SET EXERCISE
Starting with the line containing "Given: Click the new folder toolbar icon" and going on through the line containing "Action: click(77, 659)", copy those lines again but change "folder" to "directory", keeping everything else the same.

Dataset rows

※

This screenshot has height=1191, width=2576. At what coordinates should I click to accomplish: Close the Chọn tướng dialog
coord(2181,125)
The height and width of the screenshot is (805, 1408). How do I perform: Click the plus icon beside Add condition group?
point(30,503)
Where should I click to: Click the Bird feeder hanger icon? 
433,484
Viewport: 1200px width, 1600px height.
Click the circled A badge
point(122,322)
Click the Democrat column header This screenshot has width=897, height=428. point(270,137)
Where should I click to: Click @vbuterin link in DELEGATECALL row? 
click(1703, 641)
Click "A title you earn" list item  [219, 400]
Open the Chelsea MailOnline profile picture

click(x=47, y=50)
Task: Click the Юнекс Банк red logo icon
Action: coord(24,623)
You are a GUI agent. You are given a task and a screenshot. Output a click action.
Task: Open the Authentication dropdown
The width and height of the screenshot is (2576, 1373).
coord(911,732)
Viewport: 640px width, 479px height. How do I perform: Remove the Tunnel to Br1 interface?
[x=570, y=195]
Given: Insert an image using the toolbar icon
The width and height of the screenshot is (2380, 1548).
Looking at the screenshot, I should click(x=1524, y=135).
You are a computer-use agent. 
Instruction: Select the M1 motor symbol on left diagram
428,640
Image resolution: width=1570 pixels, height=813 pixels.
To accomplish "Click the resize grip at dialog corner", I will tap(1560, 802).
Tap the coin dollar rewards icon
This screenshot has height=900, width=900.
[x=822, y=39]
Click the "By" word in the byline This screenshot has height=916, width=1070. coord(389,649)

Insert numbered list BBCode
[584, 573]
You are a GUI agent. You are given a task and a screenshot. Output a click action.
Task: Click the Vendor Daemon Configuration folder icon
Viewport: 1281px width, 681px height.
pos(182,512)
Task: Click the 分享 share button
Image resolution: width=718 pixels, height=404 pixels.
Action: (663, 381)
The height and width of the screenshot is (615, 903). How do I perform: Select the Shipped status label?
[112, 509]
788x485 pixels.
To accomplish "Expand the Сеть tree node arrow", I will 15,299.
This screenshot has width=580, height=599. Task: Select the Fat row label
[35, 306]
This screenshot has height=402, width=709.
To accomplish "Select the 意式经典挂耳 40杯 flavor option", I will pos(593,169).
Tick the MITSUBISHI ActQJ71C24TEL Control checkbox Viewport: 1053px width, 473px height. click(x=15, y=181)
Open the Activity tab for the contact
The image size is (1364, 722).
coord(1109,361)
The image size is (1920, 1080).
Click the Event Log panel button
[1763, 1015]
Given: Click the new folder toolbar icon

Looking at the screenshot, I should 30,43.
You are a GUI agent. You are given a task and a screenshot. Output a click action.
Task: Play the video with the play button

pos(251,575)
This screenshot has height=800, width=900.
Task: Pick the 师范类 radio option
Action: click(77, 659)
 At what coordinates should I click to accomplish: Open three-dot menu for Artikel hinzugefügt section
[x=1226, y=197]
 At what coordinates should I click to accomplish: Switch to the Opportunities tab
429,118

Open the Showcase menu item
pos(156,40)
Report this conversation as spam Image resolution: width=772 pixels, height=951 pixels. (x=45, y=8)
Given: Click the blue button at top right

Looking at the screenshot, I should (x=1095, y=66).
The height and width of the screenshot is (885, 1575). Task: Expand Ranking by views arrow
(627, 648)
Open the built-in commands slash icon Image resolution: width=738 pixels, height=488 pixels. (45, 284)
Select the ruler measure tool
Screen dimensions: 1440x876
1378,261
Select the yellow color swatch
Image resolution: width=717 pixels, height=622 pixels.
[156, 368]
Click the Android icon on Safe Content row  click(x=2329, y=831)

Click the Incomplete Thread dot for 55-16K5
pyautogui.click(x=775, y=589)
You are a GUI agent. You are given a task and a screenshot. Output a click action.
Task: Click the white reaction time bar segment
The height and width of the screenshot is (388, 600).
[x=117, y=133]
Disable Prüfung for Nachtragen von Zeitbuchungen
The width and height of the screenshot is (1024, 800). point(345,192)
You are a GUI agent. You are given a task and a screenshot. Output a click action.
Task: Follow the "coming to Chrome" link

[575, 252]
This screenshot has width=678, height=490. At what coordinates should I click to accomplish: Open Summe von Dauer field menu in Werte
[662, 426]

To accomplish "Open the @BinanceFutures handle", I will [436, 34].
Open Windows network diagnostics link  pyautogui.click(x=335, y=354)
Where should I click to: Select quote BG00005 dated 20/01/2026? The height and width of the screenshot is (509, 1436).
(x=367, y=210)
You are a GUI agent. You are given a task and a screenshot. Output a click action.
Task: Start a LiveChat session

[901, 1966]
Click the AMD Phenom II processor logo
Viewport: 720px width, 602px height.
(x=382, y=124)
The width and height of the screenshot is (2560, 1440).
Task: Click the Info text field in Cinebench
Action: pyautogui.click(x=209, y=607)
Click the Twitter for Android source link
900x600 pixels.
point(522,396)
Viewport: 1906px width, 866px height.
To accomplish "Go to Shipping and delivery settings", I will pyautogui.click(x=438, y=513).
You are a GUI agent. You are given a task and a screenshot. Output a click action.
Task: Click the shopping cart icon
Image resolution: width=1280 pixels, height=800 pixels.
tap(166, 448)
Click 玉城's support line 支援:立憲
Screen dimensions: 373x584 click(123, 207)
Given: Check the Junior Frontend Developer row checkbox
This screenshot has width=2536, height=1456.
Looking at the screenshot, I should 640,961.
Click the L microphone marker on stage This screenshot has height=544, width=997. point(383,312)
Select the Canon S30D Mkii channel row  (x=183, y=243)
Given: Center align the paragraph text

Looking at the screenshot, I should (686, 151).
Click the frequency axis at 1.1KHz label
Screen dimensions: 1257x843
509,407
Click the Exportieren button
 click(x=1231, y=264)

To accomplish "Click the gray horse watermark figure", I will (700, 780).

※

CORRECT ANSWER
Given: Click the new directory toolbar icon

Looking at the screenshot, I should 30,43.
You are a GUI agent. You are given a task and a screenshot. Output a click action.
Task: Play the video with the play button

pos(251,575)
This screenshot has height=800, width=900.
Task: Pick the 师范类 radio option
Action: click(77, 659)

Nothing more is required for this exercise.